Urbanski’s lawyers unsuccessfully tried to exclude the offensive material found on their client’s phone from being used at trial but were able to block the state from calling an expert to testify about Alt-Reich.
“The defendant has never been a member of the Alt-Reich,” Urbanski’s lawyers William C. Brennan and John McKenna argued in court filings that said the expert’s testimony would confuse and prejudice the jury. “Nevertheless, the State plans to introduce evidence the defendant was a member of a Facebook group called the ‘Alt-Reich: Nation’ which is not and has never been part of the ‘Alt-Reich’ political group/movement.”
Although University of Maryland police said the Facebook page included racist and inflammatory material, Brennan, in previous court hearings, said the group’s founders have denied affiliations with white supremacy. Citing a New York Times article featuring interviews with a group administrator and someone who founded the group, Brennan said the Facebook page was meant as satire.
Urbanski’s attorneys face a difficult battle, said Deborah Sines, who for nine years prosecuted cases involving racial violence for the criminal section of the Justice Department’s civil rights division before becoming a homicide prosecutor in the office of the U.S. attorney for the District of Columbia. Urbanski’s supposed level of intoxication is not necessarily a defense, she said.
“It goes to his state of mind, and the defense will of course argue to a jury he didn’t know what he was doing,” Sines said. “The problem with that defense is the two people who were passed up.”
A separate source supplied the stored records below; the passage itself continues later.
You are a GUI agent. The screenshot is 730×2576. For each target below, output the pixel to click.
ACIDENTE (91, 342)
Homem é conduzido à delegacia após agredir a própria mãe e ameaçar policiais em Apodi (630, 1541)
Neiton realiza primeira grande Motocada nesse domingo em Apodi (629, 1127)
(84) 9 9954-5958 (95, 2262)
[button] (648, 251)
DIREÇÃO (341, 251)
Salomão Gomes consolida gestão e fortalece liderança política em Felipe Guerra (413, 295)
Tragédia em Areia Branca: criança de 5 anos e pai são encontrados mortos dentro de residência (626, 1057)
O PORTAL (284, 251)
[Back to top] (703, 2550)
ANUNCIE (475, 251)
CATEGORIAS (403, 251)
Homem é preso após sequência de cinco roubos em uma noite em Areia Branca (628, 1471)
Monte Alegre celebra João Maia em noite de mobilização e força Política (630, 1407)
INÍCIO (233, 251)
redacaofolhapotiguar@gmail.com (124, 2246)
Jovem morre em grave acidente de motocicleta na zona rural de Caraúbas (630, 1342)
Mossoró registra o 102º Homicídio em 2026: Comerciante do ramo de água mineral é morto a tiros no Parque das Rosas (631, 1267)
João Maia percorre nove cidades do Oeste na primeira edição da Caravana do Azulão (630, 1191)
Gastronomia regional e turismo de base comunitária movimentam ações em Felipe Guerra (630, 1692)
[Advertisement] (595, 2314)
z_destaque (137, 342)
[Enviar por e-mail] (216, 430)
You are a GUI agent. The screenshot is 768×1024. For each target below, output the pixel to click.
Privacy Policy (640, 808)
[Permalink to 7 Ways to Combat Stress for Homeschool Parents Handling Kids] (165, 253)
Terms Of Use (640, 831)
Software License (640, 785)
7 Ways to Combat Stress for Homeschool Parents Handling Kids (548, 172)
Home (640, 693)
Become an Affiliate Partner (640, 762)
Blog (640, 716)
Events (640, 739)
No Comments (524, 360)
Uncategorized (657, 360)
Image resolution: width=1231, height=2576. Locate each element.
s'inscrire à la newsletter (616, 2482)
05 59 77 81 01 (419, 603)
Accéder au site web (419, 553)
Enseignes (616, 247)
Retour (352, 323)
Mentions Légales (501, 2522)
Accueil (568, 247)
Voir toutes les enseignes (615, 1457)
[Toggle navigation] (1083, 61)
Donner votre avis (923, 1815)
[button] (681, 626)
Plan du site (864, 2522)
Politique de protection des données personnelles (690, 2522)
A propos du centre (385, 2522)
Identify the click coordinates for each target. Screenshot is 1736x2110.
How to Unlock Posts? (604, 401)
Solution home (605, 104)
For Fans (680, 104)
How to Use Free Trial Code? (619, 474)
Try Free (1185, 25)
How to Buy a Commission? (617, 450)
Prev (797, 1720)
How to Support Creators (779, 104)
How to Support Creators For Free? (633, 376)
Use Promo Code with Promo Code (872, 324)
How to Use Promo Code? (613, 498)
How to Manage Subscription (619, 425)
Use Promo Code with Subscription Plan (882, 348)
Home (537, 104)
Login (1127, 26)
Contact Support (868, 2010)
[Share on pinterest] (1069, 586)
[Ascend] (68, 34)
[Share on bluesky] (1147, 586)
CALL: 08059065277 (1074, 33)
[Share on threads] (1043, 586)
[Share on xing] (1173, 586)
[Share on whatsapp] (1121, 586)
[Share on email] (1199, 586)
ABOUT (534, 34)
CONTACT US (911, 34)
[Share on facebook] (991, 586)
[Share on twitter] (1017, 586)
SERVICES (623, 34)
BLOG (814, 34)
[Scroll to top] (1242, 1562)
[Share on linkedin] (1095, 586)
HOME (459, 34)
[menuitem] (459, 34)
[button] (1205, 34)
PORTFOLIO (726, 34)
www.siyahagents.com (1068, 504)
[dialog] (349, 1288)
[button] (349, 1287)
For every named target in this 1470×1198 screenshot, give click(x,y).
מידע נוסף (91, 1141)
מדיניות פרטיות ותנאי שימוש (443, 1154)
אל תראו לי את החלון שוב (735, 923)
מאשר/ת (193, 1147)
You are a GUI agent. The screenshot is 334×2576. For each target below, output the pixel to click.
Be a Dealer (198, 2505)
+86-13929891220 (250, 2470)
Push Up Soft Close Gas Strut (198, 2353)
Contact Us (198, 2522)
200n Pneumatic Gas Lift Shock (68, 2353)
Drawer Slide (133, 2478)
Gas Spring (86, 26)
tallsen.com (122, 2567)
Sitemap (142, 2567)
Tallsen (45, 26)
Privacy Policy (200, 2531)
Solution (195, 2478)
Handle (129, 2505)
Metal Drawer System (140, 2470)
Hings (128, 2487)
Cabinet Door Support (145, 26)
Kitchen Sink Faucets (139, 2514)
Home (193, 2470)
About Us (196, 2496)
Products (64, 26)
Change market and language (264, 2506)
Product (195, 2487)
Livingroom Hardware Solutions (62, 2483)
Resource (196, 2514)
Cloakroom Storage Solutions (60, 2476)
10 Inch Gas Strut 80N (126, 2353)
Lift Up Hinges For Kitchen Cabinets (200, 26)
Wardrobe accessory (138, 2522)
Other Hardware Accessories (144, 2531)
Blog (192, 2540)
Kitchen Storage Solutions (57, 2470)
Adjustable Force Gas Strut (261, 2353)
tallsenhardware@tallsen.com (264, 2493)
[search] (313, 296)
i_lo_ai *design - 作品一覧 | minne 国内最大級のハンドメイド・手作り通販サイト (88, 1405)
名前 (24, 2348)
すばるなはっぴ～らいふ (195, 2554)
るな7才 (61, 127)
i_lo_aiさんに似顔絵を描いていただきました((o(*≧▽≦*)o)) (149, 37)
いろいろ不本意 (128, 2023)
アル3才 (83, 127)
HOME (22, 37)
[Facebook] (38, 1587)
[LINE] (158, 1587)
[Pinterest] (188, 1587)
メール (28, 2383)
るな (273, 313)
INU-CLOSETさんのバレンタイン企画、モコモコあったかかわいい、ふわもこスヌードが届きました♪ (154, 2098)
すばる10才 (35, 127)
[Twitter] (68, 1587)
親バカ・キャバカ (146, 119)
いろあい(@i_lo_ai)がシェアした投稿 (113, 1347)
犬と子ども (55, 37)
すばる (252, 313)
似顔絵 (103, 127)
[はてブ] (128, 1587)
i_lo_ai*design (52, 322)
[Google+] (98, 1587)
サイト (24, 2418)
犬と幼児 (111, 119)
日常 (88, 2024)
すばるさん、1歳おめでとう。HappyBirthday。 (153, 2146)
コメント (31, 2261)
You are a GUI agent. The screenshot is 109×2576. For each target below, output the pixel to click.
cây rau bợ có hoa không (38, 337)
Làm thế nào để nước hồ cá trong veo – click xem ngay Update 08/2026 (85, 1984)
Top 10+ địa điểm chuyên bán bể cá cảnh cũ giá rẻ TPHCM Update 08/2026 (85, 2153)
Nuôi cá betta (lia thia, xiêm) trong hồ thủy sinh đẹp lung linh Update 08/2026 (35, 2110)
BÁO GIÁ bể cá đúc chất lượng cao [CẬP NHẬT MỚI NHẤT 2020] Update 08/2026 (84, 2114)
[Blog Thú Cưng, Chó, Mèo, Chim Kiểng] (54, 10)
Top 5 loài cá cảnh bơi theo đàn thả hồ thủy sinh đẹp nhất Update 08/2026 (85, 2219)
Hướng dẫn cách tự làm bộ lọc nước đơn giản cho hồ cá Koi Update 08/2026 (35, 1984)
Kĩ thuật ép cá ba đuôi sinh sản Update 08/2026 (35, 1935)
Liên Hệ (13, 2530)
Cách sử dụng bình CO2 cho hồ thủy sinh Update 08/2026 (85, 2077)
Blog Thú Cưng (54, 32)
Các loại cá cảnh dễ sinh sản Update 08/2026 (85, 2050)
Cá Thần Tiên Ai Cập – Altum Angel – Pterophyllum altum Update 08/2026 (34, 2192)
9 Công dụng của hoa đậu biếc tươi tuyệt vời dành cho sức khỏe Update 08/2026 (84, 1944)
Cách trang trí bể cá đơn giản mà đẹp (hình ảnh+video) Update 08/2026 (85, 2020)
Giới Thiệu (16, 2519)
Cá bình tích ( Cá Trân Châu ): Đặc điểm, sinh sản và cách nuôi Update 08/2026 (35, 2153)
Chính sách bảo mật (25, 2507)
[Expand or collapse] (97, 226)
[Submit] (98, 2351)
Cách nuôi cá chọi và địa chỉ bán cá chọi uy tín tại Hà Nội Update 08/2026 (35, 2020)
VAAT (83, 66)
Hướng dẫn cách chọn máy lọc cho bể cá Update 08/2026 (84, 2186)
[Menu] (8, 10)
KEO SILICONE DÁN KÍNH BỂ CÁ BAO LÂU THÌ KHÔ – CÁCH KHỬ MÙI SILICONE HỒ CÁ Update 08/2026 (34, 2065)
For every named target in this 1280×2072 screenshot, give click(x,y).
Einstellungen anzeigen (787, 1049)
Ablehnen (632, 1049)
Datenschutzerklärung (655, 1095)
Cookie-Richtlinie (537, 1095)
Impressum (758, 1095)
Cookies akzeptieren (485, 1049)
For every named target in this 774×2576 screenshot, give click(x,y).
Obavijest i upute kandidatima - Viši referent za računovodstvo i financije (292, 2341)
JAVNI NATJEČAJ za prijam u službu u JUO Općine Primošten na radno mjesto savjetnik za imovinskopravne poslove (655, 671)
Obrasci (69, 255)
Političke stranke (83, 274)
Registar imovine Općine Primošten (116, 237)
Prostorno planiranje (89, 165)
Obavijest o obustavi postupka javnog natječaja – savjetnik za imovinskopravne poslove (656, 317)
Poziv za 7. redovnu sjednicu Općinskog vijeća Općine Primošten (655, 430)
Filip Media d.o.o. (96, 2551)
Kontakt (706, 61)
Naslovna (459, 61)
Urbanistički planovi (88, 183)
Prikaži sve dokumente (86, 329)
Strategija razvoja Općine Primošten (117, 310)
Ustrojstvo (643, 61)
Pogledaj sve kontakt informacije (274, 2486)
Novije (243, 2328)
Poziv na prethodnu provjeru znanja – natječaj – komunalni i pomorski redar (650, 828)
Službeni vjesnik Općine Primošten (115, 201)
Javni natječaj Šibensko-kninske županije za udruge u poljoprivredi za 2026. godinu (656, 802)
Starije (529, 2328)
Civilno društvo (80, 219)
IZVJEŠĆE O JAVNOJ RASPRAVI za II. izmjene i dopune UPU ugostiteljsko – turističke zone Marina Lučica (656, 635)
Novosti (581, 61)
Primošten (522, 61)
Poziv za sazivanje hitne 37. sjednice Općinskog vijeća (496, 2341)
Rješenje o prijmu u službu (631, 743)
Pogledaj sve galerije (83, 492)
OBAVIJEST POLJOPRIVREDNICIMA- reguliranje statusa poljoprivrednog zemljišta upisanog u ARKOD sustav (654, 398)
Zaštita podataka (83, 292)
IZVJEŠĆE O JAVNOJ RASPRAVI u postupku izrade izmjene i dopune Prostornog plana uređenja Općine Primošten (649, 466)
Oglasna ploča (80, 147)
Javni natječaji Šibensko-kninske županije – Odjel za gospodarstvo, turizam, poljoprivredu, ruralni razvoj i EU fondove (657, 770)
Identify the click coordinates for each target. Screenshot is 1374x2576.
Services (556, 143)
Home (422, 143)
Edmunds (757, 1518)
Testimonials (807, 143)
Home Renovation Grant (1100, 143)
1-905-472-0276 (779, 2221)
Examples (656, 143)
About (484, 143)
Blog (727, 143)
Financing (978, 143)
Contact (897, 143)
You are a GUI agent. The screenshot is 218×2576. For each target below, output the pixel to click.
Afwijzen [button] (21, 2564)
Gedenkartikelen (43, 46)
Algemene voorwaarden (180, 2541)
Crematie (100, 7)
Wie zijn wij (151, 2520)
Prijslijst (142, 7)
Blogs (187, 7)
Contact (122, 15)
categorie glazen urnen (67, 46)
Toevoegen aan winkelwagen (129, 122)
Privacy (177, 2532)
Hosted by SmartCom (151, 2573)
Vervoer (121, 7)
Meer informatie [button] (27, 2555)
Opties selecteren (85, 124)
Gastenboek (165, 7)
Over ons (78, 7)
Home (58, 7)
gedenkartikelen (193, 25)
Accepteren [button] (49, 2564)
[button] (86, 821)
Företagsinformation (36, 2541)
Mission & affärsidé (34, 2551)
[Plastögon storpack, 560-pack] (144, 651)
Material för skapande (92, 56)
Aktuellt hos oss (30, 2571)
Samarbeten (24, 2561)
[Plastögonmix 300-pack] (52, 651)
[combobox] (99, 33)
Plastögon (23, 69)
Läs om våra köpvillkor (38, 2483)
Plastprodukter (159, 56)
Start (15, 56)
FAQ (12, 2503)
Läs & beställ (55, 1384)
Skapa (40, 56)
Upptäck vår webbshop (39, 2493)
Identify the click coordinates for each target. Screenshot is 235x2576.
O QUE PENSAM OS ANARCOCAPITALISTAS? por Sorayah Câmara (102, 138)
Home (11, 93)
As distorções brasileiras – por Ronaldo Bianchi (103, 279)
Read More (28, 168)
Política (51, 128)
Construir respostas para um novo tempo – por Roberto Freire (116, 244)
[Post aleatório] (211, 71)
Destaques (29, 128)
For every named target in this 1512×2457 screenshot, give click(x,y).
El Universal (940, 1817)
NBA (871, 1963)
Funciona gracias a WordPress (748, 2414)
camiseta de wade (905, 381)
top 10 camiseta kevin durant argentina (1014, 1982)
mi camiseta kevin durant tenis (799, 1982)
Sines said the experts who can describe how Urbanski interacted with the material on his phone could also be key. At previous court hearings, Urbanski’s attorneys said there was no evidence about whether Urbanski had sought out the inflammatory material or had received it unsolicited.
“The trick to this case is for the defense to prove there is insufficient proof of racial animus, and the only way they can do that is to say: ‘Do not believe what is in his phone. It doesn’t mean anything,’ ” Sines said.
However, Principal Deputy State’s Attorney Jason B. Abbott said at a previous court hearing that there was a simple explanation for the images that addresses why only one of the people at the bus stop was stabbed.
Opening statements are expected to start Wednesday once jury selection concludes.